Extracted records
=== Section Start ===
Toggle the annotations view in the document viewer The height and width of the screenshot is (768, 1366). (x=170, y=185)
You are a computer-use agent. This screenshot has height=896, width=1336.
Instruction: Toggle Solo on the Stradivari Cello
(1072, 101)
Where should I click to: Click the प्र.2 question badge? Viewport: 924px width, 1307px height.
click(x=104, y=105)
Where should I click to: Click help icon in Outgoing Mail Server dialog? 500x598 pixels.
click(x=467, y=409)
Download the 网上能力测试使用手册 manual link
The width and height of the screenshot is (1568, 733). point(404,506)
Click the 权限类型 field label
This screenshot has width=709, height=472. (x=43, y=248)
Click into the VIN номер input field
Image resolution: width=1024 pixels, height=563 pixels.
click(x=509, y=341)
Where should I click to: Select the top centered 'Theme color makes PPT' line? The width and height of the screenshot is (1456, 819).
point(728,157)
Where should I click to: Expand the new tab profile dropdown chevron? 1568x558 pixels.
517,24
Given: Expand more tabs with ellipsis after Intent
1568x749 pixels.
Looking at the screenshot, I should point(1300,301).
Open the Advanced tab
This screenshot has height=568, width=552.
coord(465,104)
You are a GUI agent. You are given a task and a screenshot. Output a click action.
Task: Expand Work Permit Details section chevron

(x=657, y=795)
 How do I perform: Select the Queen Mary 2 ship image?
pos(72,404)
=== Section End ===
EXERCISE
Look for the string "agent" in the entries above. Copy every line that has it.

COMPLETED TASK
You are a computer-use agent. This screenshot has height=896, width=1336.
You are a GUI agent. You are given a task and a screenshot. Output a click action.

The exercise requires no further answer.